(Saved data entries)
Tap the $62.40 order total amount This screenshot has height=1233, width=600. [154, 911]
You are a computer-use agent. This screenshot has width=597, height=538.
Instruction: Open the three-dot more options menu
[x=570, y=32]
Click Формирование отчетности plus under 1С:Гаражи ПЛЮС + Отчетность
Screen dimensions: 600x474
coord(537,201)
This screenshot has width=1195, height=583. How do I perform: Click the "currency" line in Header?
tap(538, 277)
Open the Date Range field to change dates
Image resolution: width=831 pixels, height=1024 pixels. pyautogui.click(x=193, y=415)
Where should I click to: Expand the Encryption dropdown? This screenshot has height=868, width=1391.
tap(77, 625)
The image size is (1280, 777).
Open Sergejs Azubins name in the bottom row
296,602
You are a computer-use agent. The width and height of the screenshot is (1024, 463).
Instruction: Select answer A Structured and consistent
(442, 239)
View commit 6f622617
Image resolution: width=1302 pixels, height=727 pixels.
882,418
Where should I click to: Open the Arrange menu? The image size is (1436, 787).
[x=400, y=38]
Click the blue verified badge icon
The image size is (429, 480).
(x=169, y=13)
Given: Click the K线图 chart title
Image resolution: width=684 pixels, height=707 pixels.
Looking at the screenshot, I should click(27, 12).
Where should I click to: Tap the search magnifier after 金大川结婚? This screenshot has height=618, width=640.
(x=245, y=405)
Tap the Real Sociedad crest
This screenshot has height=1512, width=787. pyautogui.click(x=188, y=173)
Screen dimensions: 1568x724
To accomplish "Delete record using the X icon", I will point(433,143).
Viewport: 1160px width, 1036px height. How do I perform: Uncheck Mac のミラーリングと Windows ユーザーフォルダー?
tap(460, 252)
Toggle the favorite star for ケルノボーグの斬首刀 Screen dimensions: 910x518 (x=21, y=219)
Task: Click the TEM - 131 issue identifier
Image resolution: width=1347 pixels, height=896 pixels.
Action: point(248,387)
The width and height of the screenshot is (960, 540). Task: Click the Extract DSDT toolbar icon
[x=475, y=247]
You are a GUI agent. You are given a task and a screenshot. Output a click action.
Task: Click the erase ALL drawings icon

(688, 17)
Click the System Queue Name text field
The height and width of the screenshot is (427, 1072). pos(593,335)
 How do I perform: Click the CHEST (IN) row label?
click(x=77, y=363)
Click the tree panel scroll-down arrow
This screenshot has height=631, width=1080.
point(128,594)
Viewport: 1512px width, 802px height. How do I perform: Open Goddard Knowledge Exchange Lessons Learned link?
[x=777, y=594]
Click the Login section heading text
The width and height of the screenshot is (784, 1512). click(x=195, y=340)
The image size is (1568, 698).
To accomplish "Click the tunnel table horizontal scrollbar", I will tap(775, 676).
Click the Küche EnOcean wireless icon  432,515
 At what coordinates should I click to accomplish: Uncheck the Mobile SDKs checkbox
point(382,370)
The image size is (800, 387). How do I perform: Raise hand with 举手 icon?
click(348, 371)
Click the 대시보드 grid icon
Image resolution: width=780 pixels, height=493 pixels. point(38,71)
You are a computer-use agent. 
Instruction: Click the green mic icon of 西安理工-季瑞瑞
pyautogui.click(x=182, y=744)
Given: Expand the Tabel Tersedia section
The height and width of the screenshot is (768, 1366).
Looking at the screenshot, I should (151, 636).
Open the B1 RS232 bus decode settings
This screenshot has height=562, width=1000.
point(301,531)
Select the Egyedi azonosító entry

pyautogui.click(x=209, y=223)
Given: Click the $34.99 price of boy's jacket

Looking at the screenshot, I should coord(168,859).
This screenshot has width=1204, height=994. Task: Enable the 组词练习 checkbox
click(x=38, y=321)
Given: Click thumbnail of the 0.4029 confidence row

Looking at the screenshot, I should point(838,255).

Task prompt: Reproduce the entries exactly, but only from their first line to the line holding "Click Формирование отчетности", with that last line kept.

Output of the exercise:
Tap the $62.40 order total amount This screenshot has height=1233, width=600. [154, 911]
You are a computer-use agent. This screenshot has width=597, height=538.
Instruction: Open the three-dot more options menu
[x=570, y=32]
Click Формирование отчетности plus under 1С:Гаражи ПЛЮС + Отчетность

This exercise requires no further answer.